→ Set task:
Recast the items that follow as a JSON list of strings, with one string for each line and any blank lines omitted.

→ Records for locating the described items:
* * * * *
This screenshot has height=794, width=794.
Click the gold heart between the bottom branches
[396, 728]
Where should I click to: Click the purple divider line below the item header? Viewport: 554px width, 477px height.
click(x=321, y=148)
* * * * *
→ Answer to this task:
[
  "This screenshot has height=794, width=794.",
  "Click the gold heart between the bottom branches",
  "[396, 728]",
  "Where should I click to: Click the purple divider line below the item header? Viewport: 554px width, 477px height.",
  "click(x=321, y=148)"
]